Fixed bug in bool filter where it doesn't emit docs as hits while they are hits.

There is an optimization that executes bit based (slow) filters in the end. Matched docs could be unset if they didn't match with any of these filters. The bug was that also iterator based (fast) filters should be checked.
This change checks all should filters in the end part (if must or must_not clauses exists), so it can now correctly unset matched docs.
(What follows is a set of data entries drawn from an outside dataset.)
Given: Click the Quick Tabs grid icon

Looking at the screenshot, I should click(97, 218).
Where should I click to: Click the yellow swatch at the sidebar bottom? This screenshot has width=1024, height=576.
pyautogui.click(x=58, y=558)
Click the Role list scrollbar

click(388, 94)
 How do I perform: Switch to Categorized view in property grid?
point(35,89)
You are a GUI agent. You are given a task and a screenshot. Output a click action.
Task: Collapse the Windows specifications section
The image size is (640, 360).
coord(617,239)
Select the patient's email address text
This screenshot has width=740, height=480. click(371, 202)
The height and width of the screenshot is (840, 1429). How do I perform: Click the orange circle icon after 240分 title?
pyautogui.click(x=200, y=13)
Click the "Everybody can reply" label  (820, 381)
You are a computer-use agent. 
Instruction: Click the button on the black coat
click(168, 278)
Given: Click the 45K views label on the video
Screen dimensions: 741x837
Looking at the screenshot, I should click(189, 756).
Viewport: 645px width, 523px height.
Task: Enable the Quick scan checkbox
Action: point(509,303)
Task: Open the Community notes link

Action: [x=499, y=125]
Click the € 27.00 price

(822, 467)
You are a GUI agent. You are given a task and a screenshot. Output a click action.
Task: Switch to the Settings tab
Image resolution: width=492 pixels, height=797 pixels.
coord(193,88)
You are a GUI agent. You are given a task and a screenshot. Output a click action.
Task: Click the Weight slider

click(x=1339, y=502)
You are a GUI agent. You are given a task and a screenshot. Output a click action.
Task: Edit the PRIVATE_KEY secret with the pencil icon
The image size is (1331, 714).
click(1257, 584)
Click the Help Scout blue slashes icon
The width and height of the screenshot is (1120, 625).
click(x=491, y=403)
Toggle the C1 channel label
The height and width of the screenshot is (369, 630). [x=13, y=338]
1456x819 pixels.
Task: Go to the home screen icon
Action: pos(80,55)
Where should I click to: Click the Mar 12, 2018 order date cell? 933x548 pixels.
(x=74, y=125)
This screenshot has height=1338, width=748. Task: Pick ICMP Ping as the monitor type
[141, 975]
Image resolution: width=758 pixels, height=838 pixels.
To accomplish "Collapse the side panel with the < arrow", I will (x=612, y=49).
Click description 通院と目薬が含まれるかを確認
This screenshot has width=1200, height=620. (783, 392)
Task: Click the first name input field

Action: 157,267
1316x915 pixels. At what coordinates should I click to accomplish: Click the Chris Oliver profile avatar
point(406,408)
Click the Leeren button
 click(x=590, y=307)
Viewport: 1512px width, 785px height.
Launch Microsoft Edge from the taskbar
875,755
The current bool filters requires that at least one should clause must match for docs to be match regardless of any other clauses.

Closes #4130
This commit is contained in:
Martijn van Groningen 2013-11-10 17:33:09 +01:00
parent c3e53f3889
commit 8e0291823a
2 changed files with 135 additions and 23 deletions

View File

@ -31,9 +31,7 @@ import org.elasticsearch.common.lucene.docset.DocIdSets;
import org.elasticsearch.common.lucene.docset.NotDocIdSet;
import java.io.IOException;
import java.util.ArrayList;
import java.util.Iterator;
import java.util.List;
import java.util.*;
/**
* Similar to {@link org.apache.lucene.queries.BooleanFilter}.
@ -118,6 +116,7 @@ public class XBooleanFilter extends Filter implements Iterable<FilterClause> {
boolean hasBits = false;
// But first we need to handle the "fast" should clauses, otherwise a should clause can unset docs
// that don't match with a must or must_not clause.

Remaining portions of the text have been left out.